Text shown:
** Start **

Irish Conservative Party
Irish Conservative Party | |
---|---|
Succeeded by | Irish Unionist Alliance |
Ideology |
Conservatism Unionism |
Political position | Centre-right |
National affiliation | Conservative Party |
Colours | Blue |
The Irish Conservative Party (often called the Irish Tories), was one of the dominant Irish political parties in Ireland in the 19th century. It was affiliated with the Conservative Party in Great Britain. Throughout much of the century it and the Irish Liberal Party battled for electoral dominance among Ireland's small electorate within the United Kingdom of Great Britain and Ireland, with various parties such as the movements of Daniel O'Connell and later the Independent Irish Party relegated into third place. The Irish Conservatives became the principal element of the Irish Unionist Alliance following the alliance's foundation in 1891.[1]
History
As late as 1859, the Irish Conservative Party still won the greatest number of Irish seats in Westminster, in that year's general election winning a majority of the seats on offer. In the 1840s, the Conservative linked Irish Metropolitan Conservative Society supported Daniel O'Connell's call for repeal of the Act of Union, believing that a resurrected Irish parliament would offer the best chance to defend Protestant and/or unionist interests. Many saw themselves as the successors of Henry Grattan, and even of William Molyneux and his 1698 pamphlet, The Case of Ireland's being Bound by Acts of Parliament in England, in which he made an argument disputing the right of the English Parliament to legislate for Ireland, as the kingdom had had its own parliament from 1297 to 1800.

** End **

Given material:
** Start **

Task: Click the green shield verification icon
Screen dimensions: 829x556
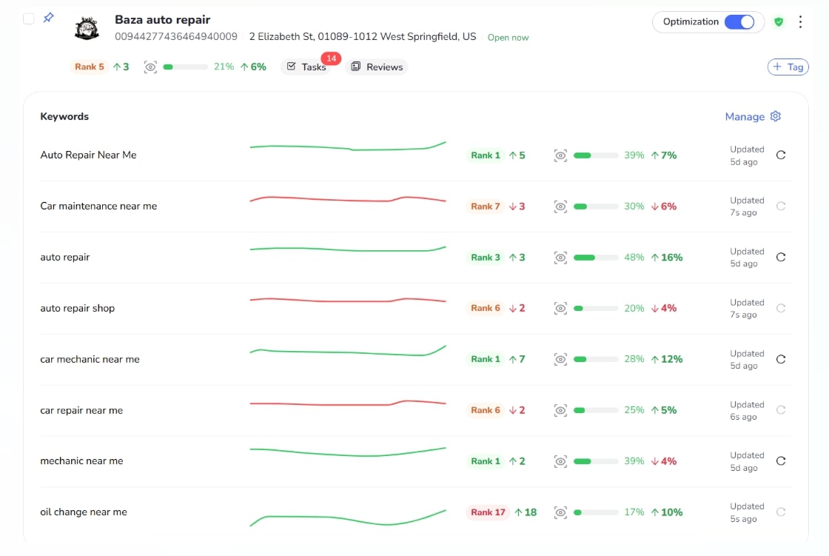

** End **

Instruction 1:
Answer these questions using the text on the Irish Conservative Party.
(a) Which party in Great Britain was the Irish Conservative Party affiliated with?
(b) In what year was the Irish Unionist Alliance founded?
(c) In what year did William Molyneux publish his pamphlet?
Instruction 2:
Carry on the text about the Irish Conservative Party from the point where it ends.

Exercise answer 1:
(a) The Conservative Party
(b) 1891
(c) 1698

Exercise answer 2:
Though aligned mostly with the Conservative Party in Great Britain, the Irish Conservatives took independent stances on many issues, a fact made easier by the lack of rigid party voting at the time in the British House of Commons.
The loose support for Daniel O'Connell shifted during the potato famine of 1845-48. The English Tory Sir Robert Peel's second ministry sent food shipments to Ireland from late 1845.[2] However Peel lost power in 1846 to the Liberal Whig Lord John Russell, when his party split over reforming the Corn Laws. Russell was an old ally of O'Connell, and his new government preferred a laissez-faire policy of not sending food to the starving poor.[3] Despite this, O'Connell's popularity held up remarkably well in the better-fed parts of Ireland.
Its main rival, the Liberals, lost out to Isaac Butt's Home Government Association (HGA) in the early 1870s, ironically, considering that the HGA was, to a significant extent, made up of former Irish Tories such as Butt himself.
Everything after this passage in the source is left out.